▸ EXERCISE AIM
Give the data again in full, without pictures.

[Opening MATERIAL SHOWN section]

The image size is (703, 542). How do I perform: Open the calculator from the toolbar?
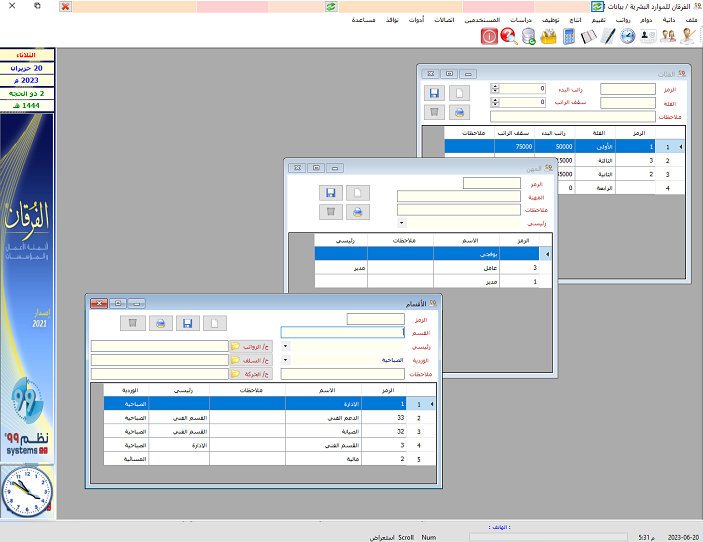click(x=569, y=36)
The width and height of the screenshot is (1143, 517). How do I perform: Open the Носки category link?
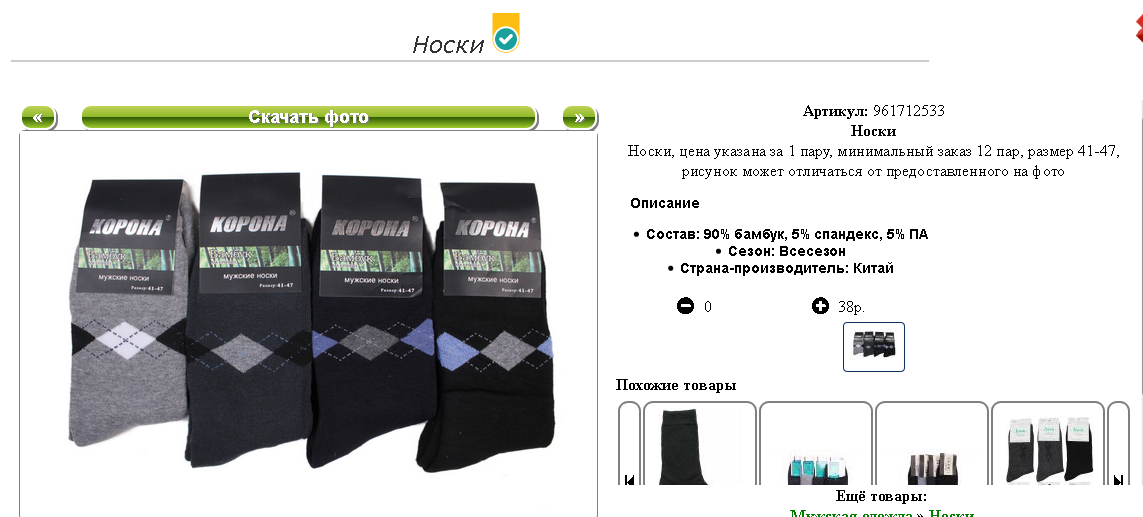point(951,513)
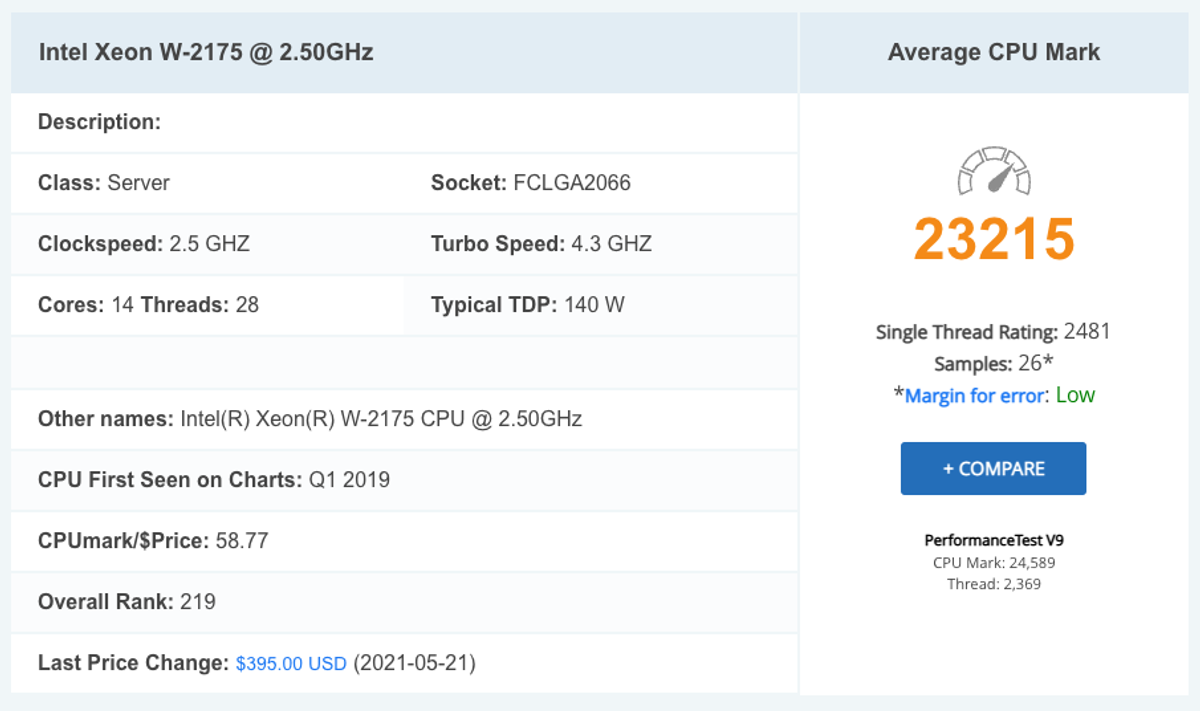Select the Other names row text
Viewport: 1200px width, 711px height.
[310, 419]
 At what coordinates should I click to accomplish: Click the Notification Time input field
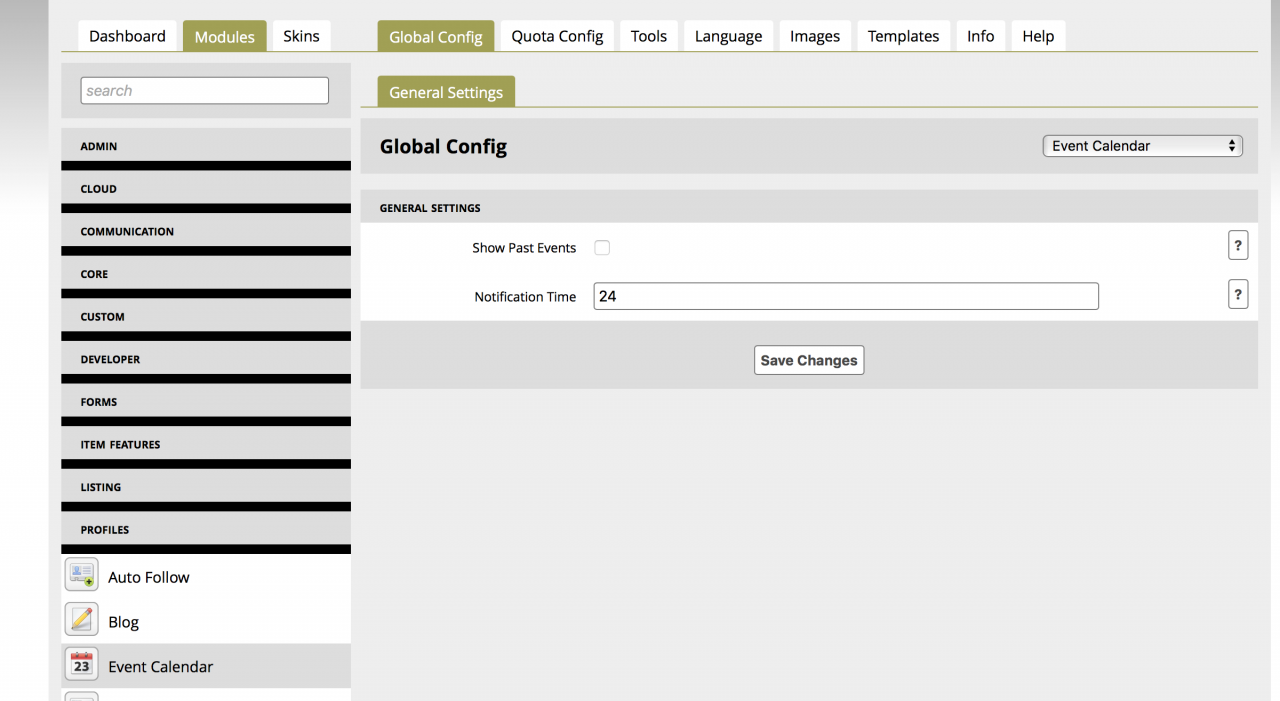click(x=845, y=296)
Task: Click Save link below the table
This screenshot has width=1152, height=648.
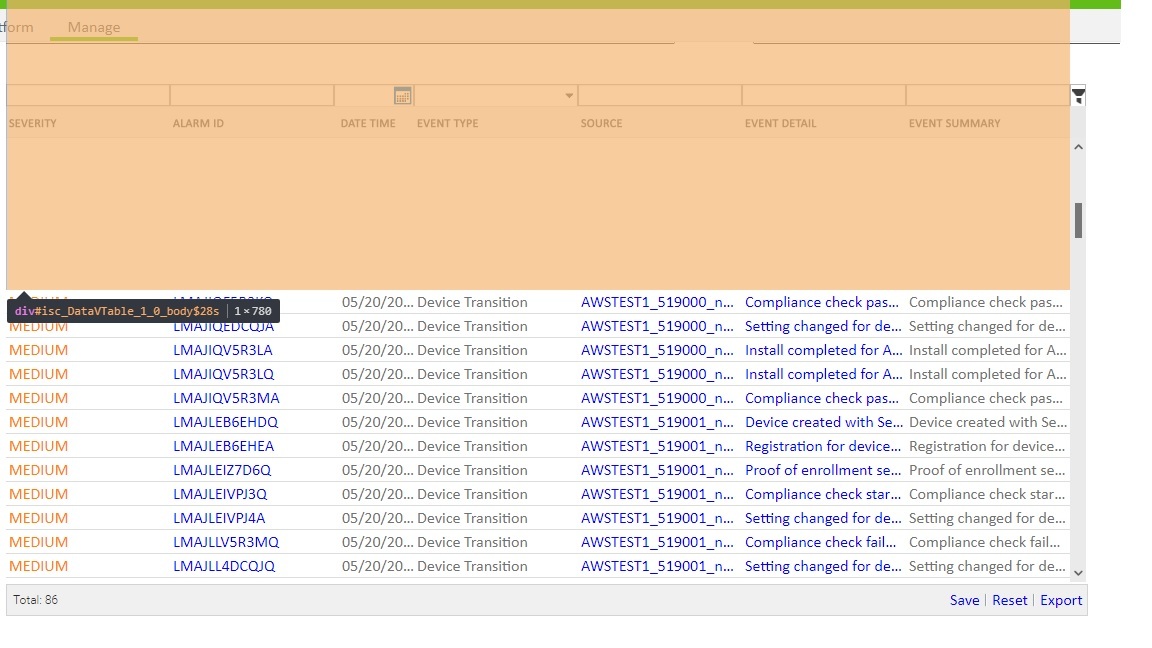Action: click(x=964, y=600)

[Closing MATERIAL SHOWN section]

▸ ANSWER SPACE
The image size is (703, 542). How do I perform: Open the calculator from the toolbar?
click(x=569, y=36)
The width and height of the screenshot is (1143, 517). How do I perform: Open the Носки category link?
point(951,513)
Select the Other names row text
Viewport: 1200px width, 711px height.
[310, 419]
 At what coordinates should I click to accomplish: Click the Notification Time input field
click(x=845, y=296)
Task: Click Save link below the table
This screenshot has width=1152, height=648.
Action: click(x=964, y=600)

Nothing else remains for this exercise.